## [Working data]
╭──

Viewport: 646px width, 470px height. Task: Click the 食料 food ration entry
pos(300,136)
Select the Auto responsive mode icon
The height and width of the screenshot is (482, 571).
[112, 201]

╰──

## [Given instruction]
Collect each line in the listing above that contains the string "height".

## [Response for this exercise]
Viewport: 646px width, 470px height. Task: Click the 食料 food ration entry
The height and width of the screenshot is (482, 571).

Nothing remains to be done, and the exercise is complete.